(GIVEN DATA)
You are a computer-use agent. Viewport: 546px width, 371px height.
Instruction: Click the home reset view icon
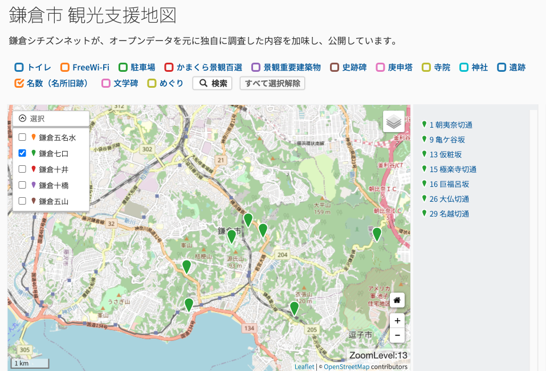pos(397,300)
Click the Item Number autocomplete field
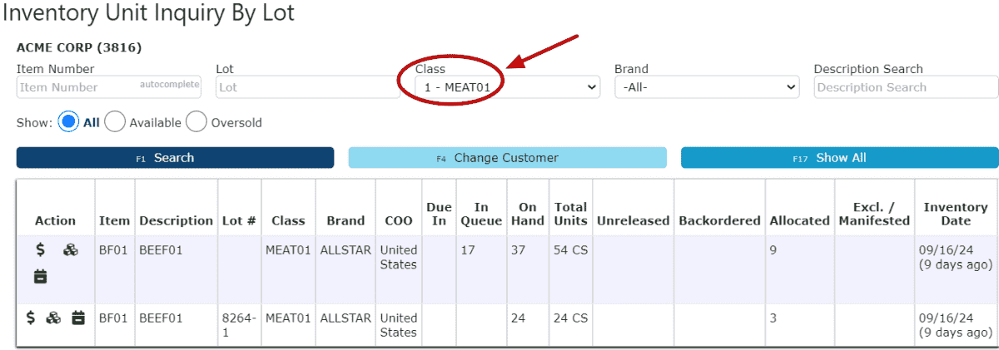999x350 pixels. [108, 86]
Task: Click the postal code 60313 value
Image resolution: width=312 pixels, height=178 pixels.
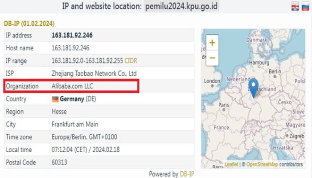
(End GIVEN DATA)
DIRECTIONS »
Output only the number of lines above holding "width".

SOLUTION FOR THIS PROBLEM »
2